EXERCISE AIM – Repeat nothing but the line containing "Instruction: Open the 1/1" and the lines that follow it, up to and including the last line of the data below.

DATASET EXTRACT –
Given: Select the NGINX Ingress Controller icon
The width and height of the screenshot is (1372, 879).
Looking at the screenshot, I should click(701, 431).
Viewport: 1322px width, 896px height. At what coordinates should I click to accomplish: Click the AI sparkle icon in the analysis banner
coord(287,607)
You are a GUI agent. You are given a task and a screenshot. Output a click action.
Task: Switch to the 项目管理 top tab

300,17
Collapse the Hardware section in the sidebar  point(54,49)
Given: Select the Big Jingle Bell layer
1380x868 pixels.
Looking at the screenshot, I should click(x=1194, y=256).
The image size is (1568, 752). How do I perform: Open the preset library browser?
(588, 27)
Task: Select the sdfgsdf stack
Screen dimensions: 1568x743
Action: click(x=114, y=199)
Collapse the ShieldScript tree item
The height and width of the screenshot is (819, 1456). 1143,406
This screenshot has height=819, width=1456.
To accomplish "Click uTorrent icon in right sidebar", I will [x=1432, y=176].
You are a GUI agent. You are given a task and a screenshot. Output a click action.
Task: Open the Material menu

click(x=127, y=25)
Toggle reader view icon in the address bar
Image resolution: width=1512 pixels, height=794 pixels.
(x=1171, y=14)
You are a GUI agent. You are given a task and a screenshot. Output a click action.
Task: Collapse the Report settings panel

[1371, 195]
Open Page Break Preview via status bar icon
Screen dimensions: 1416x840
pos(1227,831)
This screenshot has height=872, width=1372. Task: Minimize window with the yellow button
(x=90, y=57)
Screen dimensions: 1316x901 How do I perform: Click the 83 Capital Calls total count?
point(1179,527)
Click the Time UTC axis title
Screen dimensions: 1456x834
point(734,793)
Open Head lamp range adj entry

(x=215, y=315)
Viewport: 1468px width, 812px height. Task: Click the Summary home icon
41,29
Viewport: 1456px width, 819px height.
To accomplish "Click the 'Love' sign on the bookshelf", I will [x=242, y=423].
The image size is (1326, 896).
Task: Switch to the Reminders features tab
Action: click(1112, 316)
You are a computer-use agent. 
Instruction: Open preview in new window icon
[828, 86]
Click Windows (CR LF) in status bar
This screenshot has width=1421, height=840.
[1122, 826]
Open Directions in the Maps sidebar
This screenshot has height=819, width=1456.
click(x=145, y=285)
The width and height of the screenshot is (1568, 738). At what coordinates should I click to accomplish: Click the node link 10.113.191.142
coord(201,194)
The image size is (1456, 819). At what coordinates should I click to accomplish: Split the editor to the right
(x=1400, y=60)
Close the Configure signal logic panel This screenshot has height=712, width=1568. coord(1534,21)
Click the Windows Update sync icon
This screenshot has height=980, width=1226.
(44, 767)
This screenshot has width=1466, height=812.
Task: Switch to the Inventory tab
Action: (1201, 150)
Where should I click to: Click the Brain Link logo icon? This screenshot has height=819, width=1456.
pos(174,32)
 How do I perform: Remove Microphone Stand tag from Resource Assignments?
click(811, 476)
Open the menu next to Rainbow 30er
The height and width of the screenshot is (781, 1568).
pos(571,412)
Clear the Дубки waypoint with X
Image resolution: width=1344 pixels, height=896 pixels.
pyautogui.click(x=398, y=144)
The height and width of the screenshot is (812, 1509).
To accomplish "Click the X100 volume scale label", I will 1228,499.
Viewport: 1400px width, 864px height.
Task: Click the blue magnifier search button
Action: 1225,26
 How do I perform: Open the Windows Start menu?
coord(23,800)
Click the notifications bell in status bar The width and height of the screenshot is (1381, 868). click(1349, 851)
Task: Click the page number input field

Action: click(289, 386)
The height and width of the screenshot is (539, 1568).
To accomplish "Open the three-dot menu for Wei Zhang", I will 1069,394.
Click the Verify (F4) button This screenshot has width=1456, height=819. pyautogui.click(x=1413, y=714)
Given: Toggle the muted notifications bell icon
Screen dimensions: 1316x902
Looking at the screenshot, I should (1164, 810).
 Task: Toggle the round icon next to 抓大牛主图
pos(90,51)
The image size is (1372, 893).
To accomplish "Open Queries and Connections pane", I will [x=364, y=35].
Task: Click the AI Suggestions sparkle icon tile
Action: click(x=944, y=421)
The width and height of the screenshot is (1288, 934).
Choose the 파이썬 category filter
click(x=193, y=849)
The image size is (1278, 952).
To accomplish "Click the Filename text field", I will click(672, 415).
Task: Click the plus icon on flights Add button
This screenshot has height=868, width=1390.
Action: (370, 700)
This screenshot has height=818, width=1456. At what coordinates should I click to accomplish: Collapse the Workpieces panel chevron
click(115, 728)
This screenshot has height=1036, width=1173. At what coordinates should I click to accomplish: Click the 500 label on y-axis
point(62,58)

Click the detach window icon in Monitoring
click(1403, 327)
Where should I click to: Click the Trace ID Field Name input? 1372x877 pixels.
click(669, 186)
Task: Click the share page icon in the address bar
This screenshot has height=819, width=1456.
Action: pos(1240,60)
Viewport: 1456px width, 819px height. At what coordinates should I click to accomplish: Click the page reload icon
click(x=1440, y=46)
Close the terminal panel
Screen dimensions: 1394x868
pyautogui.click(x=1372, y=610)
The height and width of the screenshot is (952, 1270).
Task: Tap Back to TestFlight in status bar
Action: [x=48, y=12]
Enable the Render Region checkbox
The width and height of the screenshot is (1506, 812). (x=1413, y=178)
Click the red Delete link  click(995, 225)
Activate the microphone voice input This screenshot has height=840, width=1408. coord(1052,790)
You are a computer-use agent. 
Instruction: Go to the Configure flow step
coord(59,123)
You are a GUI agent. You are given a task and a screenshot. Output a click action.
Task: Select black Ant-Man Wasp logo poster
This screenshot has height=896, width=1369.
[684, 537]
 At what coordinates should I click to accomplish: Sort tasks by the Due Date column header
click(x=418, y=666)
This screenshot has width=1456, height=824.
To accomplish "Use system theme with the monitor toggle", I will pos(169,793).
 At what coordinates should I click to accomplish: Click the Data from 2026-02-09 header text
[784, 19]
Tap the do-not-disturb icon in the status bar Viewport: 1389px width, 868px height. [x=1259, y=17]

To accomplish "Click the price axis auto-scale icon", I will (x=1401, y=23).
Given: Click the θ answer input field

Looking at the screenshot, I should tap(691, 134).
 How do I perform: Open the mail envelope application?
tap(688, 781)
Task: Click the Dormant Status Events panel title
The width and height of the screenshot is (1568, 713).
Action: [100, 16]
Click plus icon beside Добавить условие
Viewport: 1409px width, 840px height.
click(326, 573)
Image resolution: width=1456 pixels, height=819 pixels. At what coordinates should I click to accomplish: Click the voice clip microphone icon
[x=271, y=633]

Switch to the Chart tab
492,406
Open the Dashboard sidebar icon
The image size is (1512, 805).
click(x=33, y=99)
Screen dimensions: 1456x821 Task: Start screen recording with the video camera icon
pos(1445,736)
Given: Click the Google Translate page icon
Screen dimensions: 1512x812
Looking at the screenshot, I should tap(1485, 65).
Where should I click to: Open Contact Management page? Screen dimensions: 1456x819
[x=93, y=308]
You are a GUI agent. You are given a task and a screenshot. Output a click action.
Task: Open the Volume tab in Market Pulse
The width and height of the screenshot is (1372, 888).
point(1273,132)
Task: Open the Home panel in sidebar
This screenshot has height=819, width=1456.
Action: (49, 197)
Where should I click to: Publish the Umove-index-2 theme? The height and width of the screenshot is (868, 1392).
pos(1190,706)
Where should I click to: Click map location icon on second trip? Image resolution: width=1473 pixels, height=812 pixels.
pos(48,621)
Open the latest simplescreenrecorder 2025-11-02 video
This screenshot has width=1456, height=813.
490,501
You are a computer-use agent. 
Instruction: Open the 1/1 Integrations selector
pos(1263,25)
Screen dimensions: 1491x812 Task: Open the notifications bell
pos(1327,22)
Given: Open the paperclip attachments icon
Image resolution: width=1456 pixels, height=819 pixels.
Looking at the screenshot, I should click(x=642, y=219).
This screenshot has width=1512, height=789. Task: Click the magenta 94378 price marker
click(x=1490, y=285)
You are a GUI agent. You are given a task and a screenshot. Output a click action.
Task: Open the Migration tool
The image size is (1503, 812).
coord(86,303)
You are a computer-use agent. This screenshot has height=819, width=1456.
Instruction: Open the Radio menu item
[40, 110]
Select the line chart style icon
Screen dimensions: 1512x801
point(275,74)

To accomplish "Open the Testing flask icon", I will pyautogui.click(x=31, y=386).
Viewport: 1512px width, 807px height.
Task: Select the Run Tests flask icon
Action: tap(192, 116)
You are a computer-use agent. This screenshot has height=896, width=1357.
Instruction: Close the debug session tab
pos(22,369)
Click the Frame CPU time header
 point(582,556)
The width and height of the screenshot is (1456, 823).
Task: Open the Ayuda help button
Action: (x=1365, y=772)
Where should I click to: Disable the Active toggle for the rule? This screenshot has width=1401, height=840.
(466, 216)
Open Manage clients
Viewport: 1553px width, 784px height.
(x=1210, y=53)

ANSWER SPACE –
Instruction: Open the 1/1 Integrations selector
pos(1263,25)
Screen dimensions: 1491x812 Task: Open the notifications bell
pos(1327,22)
Given: Open the paperclip attachments icon
Image resolution: width=1456 pixels, height=819 pixels.
Looking at the screenshot, I should click(x=642, y=219).
This screenshot has width=1512, height=789. Task: Click the magenta 94378 price marker
click(x=1490, y=285)
You are a GUI agent. You are given a task and a screenshot. Output a click action.
Task: Open the Migration tool
The image size is (1503, 812).
coord(86,303)
You are a computer-use agent. This screenshot has height=819, width=1456.
Instruction: Open the Radio menu item
[40, 110]
Select the line chart style icon
Screen dimensions: 1512x801
point(275,74)

To accomplish "Open the Testing flask icon", I will pyautogui.click(x=31, y=386).
Viewport: 1512px width, 807px height.
Task: Select the Run Tests flask icon
Action: tap(192, 116)
You are a computer-use agent. This screenshot has height=896, width=1357.
Instruction: Close the debug session tab
pos(22,369)
Click the Frame CPU time header
 point(582,556)
The width and height of the screenshot is (1456, 823).
Task: Open the Ayuda help button
Action: (x=1365, y=772)
Where should I click to: Disable the Active toggle for the rule? This screenshot has width=1401, height=840.
(466, 216)
Open Manage clients
Viewport: 1553px width, 784px height.
(x=1210, y=53)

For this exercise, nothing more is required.